Example 1. Oligomer Depletion with all Antibody

[0064] Abeta 1-42 and ASN were aggregated according to the methods described in WO2017067672. Protein A-coated magnetic beads (GE Healthcare Inc.), 37-100 μM in diameter, were derivatised with A11 antibody from Thermo Fisher Scientific Inc (2 μl of A11 antibody added to 50 μl of bead suspension) and then added to 1 ml of 100 μg/ml aggregated protein solution in PBS buffer pH 7.5. The mixture was then placed on a rotating incubator for 1 h at room temperature.
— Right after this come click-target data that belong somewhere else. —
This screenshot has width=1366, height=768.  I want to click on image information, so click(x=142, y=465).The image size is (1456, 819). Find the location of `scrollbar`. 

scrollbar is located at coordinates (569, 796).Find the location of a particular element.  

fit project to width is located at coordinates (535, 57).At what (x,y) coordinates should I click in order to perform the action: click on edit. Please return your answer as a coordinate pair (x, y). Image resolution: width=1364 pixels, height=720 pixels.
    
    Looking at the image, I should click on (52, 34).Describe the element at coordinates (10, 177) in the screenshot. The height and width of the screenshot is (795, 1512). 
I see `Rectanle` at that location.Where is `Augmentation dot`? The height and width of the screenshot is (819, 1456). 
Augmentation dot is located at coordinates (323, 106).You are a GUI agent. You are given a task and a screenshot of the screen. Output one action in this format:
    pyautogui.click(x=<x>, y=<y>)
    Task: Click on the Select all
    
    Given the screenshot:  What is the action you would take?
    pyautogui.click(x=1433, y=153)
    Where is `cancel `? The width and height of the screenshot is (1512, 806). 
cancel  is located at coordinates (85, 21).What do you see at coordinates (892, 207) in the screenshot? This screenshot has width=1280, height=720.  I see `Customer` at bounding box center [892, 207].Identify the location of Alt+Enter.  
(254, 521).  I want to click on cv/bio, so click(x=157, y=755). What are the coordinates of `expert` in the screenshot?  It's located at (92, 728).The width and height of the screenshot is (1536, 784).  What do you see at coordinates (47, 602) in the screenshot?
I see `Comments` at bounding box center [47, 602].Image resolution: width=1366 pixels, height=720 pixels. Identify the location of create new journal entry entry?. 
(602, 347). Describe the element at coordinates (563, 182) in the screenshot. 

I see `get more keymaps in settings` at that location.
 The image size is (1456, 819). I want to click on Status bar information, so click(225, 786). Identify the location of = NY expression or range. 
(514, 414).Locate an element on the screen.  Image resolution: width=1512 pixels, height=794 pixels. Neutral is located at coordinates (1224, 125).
The tubes were transferred to a magnetic separator and the depleted supernatant was collected for further processing in the full assay protocol described in WO2017067672. A11 has specificity for the oligomeric forms of both Abeta and ASN but does not distinguish between these proteins, most likely the antibody recognizes the conformation of the peptide backbone in an oligomer. FIG. 1 shows that the signal in the assay was reduced to background after treatment with A11-coated beads thus indicating that the full assay protocol was measuring the oligomeric forms of these proteins only.

Example 2

[0065] The full assay protocol described in WO2017067672 was applied to frozen whole blood samples collected from healthy normal controls and from Alzheimer's Disease (AD), Multiple Systems Atrophy (MSA) and Parkinson's Disease (PD) patients. Controls were obtained from healthy volunteers and were collected with full ethical permission by the Liverpool BioInnovation Biobank, UK. Control blood samples were also supplied by Tissue Solutions, Glasgow, UK. Further control samples from age matched spouses were supplied by Salford Royal Infirmary, UK. Results from the Abeta assay protocol are shown in FIG. 2 and the ASN assay protocol are shown in FIG. 5.

Example 3

[0066] A Ficoll (GE Healthcare) gradient separation of fresh whole blood (not frozen) from AD and MSA patients was carried out using the manufacturer's instructions. An aliquot of 1 ml volume was taken from each layer within the gradient and analysed in the full oligomeric protein assay protocol. FIGS. 4a and 4b show the results from the full assay protocol on each layer from the gradient.